● WHAT YOU SHOULD DO: In the listing below, find the line with "En savoir plus [button] (162, 1288)", then repeat exactly every line from the top through that one.
"""
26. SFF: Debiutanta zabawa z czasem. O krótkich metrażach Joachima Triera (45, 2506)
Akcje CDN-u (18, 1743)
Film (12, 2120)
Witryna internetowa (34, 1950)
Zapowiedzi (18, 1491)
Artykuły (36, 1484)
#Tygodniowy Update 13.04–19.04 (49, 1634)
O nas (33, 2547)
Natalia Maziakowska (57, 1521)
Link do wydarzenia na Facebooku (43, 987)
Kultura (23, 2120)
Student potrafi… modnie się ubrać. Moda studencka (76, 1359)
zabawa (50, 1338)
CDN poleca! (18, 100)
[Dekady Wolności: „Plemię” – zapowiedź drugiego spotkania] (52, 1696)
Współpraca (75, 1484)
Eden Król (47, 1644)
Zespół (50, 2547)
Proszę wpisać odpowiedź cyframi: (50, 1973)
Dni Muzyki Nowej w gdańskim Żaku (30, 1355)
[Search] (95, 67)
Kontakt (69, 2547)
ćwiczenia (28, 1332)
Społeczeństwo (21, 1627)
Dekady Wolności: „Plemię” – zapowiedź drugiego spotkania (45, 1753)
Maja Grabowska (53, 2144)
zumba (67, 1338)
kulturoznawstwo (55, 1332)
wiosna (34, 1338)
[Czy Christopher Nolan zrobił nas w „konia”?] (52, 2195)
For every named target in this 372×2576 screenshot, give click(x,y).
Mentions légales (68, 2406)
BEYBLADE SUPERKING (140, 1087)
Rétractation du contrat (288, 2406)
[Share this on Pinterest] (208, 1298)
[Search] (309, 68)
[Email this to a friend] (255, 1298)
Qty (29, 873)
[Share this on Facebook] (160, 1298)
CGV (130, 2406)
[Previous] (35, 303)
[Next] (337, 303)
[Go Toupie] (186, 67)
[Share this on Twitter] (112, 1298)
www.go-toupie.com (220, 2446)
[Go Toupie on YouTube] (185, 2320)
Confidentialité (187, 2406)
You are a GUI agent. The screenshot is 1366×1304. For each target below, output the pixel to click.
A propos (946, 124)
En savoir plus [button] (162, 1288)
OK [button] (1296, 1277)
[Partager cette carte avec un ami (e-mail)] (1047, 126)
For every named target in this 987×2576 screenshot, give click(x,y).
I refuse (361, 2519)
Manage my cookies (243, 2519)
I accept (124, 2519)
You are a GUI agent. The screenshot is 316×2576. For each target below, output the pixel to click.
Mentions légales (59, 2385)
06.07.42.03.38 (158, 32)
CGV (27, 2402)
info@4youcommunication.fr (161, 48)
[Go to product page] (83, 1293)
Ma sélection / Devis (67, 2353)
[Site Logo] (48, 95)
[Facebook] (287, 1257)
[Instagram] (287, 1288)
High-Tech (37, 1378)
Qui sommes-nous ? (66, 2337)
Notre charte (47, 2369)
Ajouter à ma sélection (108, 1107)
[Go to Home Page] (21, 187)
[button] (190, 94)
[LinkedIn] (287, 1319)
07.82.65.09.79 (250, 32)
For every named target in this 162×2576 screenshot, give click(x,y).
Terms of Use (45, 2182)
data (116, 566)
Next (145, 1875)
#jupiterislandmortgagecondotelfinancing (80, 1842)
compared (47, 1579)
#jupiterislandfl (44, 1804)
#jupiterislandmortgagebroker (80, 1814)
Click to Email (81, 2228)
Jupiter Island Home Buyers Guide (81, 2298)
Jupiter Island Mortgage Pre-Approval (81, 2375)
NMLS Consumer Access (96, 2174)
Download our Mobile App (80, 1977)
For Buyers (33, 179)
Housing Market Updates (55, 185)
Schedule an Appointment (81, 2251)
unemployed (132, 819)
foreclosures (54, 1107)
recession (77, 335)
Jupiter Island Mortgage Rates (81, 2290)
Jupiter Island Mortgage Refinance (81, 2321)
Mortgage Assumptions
"""
● SOLUTION FOR THIS PROBLEM:
26. SFF: Debiutanta zabawa z czasem. O krótkich metrażach Joachima Triera (45, 2506)
Akcje CDN-u (18, 1743)
Film (12, 2120)
Witryna internetowa (34, 1950)
Zapowiedzi (18, 1491)
Artykuły (36, 1484)
#Tygodniowy Update 13.04–19.04 (49, 1634)
O nas (33, 2547)
Natalia Maziakowska (57, 1521)
Link do wydarzenia na Facebooku (43, 987)
Kultura (23, 2120)
Student potrafi… modnie się ubrać. Moda studencka (76, 1359)
zabawa (50, 1338)
CDN poleca! (18, 100)
[Dekady Wolności: „Plemię” – zapowiedź drugiego spotkania] (52, 1696)
Współpraca (75, 1484)
Eden Król (47, 1644)
Zespół (50, 2547)
Proszę wpisać odpowiedź cyframi: (50, 1973)
Dni Muzyki Nowej w gdańskim Żaku (30, 1355)
[Search] (95, 67)
Kontakt (69, 2547)
ćwiczenia (28, 1332)
Społeczeństwo (21, 1627)
Dekady Wolności: „Plemię” – zapowiedź drugiego spotkania (45, 1753)
Maja Grabowska (53, 2144)
zumba (67, 1338)
kulturoznawstwo (55, 1332)
wiosna (34, 1338)
[Czy Christopher Nolan zrobił nas w „konia”?] (52, 2195)
For every named target in this 372×2576 screenshot, give click(x,y).
Mentions légales (68, 2406)
BEYBLADE SUPERKING (140, 1087)
Rétractation du contrat (288, 2406)
[Share this on Pinterest] (208, 1298)
[Search] (309, 68)
[Email this to a friend] (255, 1298)
Qty (29, 873)
[Share this on Facebook] (160, 1298)
CGV (130, 2406)
[Previous] (35, 303)
[Next] (337, 303)
[Go Toupie] (186, 67)
[Share this on Twitter] (112, 1298)
www.go-toupie.com (220, 2446)
[Go Toupie on YouTube] (185, 2320)
Confidentialité (187, 2406)
You are a GUI agent. The screenshot is 1366×1304. For each target below, output the pixel to click.
A propos (946, 124)
En savoir plus [button] (162, 1288)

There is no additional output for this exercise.